Brebes, NU Online
Bupati Brebes Hj Idza Priyanti nguri-nguri tradisi nyadran sebelum datangnya bulan suci Ramadhan. Tradisi nyadran merupakan salah satu tradisi dalam menyambut datangnya bulan Ramadhan, dengan nyekar dan membaca yasin, tahlil dan doa di pemakaman para leluhur Bupati.
“Sebagai anak, saya berusaha untuk birul walidain kepada orang tua dengan nyadran,” ungkap Bupati usai melaksanakan kegiatan nyadran di Makam Keluarga Pesurungan Lor, Kota Tegal, Jumat (3/6).
Bupati menjelaskan, kegiatan nyadran bagi pegawai di lingkungan Pemkab Brebes sudah menjadi kebijakan yang dikeluarkan sejak dulu. Bahkan mereka diberi hak cuti nyadran selama dua hari terutama bagi pegawai yang rumahnya di luar kota. Pemkab telah membuat surat edaran tentang pengaturan cuti tahunan keperluan nyadran dan penetapan jam kerja PNS selama bulan Ramadhan tahun 2016.

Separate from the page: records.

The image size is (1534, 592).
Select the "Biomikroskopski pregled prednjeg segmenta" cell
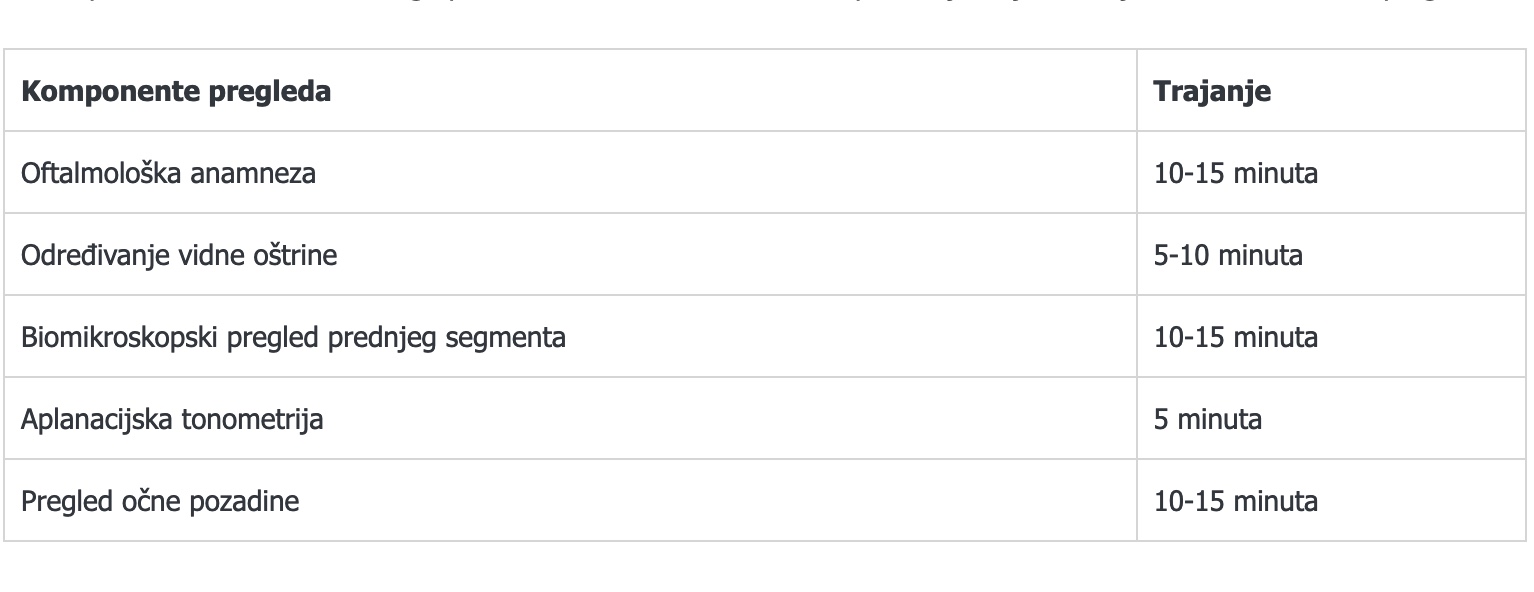point(293,337)
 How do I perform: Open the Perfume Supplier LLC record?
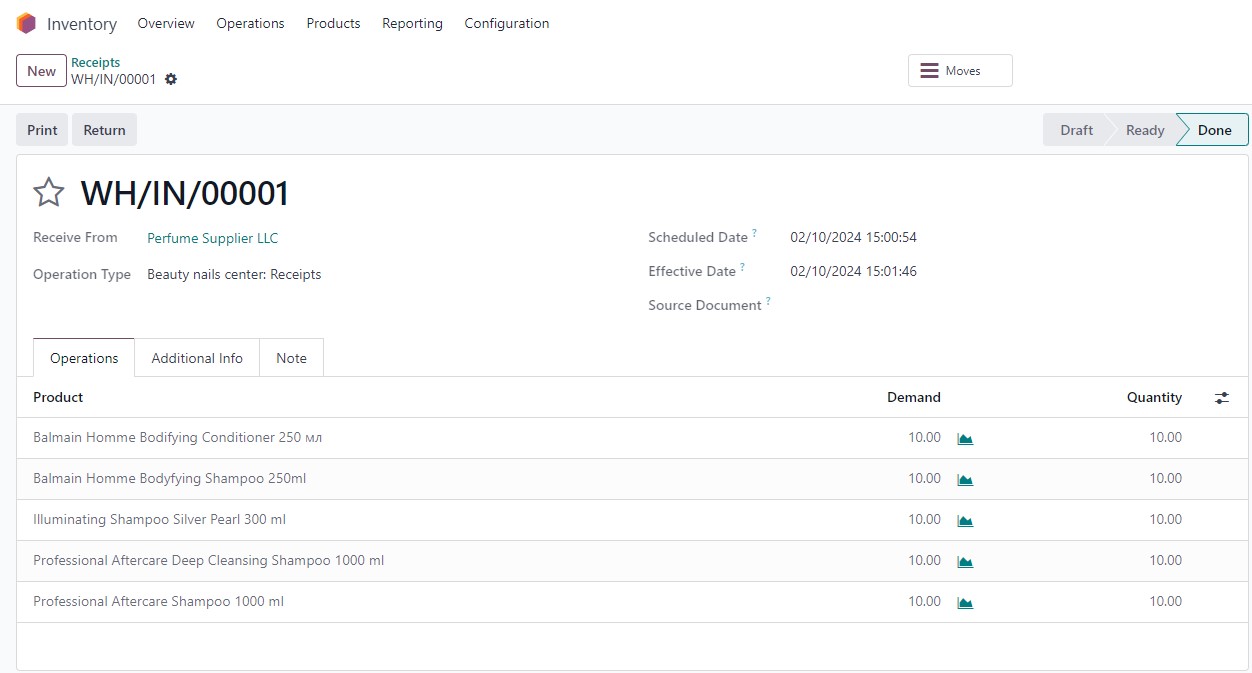212,238
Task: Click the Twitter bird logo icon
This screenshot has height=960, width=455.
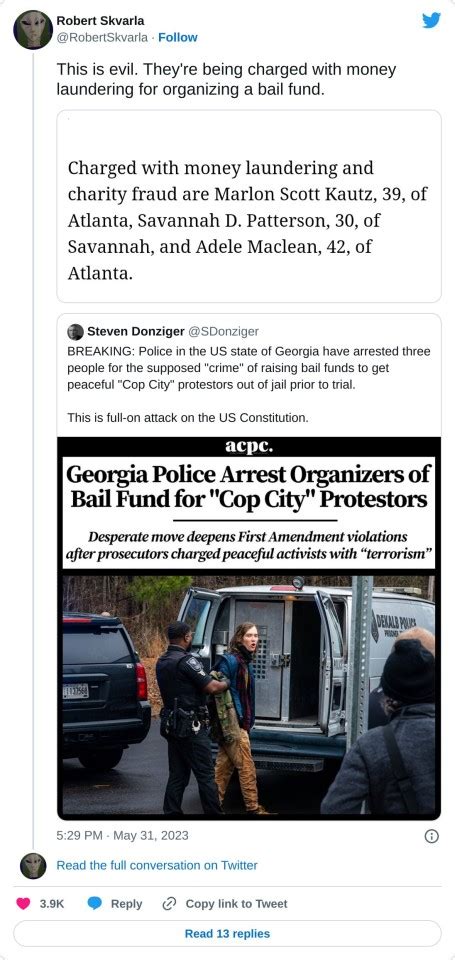Action: [432, 20]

“PNS diberi hak untuk cuti dua hari bagi yang menginginkan, tetapi kebanyakan tidak diambil cuti tersebut,” kata Bupati.
Saat nyadran, Bupati dan Suami Kompol H Warsidin serta anaknya Elshinta membaca surat Yasin, Tahlil dan Doa yang dipimpin KH Muzani. Tampak juga para pejabat di lingkungan Pemkab Brebes turut mendampingi nyadran keluarga Bupati.

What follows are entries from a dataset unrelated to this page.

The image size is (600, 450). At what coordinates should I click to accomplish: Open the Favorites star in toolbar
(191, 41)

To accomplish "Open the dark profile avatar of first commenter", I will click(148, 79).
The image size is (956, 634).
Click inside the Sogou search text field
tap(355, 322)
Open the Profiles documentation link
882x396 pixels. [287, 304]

Mereka tampak kusyu memanjatkan doa disamping makam H Ismail bin H Ali Jabidi di pemakaman keluarga Desa Pesurungan Lor. Sebelumnya, mereka juga membaca yasin, tahlil dan doa diatas pusara makam ayah dan Ibu dari Kompol Warsidin yakni Hj Rejeh binti Salwi dan H Siryad bin Daman di Pemakaman Umum Desa Krandon, Kota Tegal.
Menurut catatan sejarah, Nyadran berasal dari tradisi Hindu-Budha. Sejak abad ke-15 para Walisongo menggabungkan tradisi tersebut dengan dakwahnya, agar agama Islam dapat dengan mudah diterima. Pada awalnya para wali berusaha meluruskan kepercayaan yang ada pada masyarakat Jawa saat itu tentang pemujaan roh yang dalam agam Islam dinilai musrik.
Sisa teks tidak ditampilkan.